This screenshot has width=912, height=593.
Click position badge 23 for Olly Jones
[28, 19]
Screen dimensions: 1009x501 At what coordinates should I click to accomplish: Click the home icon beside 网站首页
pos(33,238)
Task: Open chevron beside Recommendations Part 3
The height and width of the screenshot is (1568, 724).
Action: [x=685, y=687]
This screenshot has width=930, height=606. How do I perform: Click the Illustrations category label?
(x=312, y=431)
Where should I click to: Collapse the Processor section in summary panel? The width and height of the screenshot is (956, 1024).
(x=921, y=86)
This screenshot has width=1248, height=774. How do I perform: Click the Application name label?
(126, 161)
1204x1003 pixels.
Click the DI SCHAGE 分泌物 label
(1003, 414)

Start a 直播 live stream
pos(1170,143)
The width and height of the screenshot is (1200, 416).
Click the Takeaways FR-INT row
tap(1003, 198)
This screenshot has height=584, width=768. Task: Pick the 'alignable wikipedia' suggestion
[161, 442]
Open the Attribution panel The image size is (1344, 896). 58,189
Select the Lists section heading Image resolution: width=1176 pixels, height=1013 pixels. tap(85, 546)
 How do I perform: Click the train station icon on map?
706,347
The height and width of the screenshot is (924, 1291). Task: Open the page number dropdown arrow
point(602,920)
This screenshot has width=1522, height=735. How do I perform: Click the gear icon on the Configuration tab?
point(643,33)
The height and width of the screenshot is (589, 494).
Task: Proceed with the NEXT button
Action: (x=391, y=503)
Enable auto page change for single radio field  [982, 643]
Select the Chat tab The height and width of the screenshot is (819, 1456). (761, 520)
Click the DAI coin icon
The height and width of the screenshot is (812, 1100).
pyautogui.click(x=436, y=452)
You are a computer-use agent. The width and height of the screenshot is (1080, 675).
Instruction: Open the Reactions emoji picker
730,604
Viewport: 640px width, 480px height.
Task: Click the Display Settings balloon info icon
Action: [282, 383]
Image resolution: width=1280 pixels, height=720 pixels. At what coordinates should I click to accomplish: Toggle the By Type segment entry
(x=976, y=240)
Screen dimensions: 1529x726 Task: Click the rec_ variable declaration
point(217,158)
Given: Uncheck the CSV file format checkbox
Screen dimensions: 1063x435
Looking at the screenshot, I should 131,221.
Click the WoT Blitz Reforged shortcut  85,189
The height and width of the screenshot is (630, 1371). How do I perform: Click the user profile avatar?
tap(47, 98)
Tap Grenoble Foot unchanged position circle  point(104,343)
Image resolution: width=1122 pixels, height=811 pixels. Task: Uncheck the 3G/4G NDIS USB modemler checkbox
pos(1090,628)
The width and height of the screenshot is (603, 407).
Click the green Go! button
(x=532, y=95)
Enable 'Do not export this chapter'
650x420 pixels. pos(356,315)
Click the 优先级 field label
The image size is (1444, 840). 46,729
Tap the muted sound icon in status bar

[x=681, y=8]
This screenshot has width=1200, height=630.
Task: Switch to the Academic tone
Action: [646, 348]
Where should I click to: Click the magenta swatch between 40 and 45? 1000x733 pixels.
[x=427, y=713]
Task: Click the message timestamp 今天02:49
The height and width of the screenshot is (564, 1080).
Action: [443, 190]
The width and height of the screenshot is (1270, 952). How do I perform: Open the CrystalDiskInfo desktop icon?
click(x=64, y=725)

........

Copy exactly the lines that run from the first line of the data to the line containing "Task: Open chevron", please, with both ends included and nothing else.

■ Answer section ■
This screenshot has width=912, height=593.
Click position badge 23 for Olly Jones
[28, 19]
Screen dimensions: 1009x501 At what coordinates should I click to accomplish: Click the home icon beside 网站首页
pos(33,238)
Task: Open chevron beside Recommendations Part 3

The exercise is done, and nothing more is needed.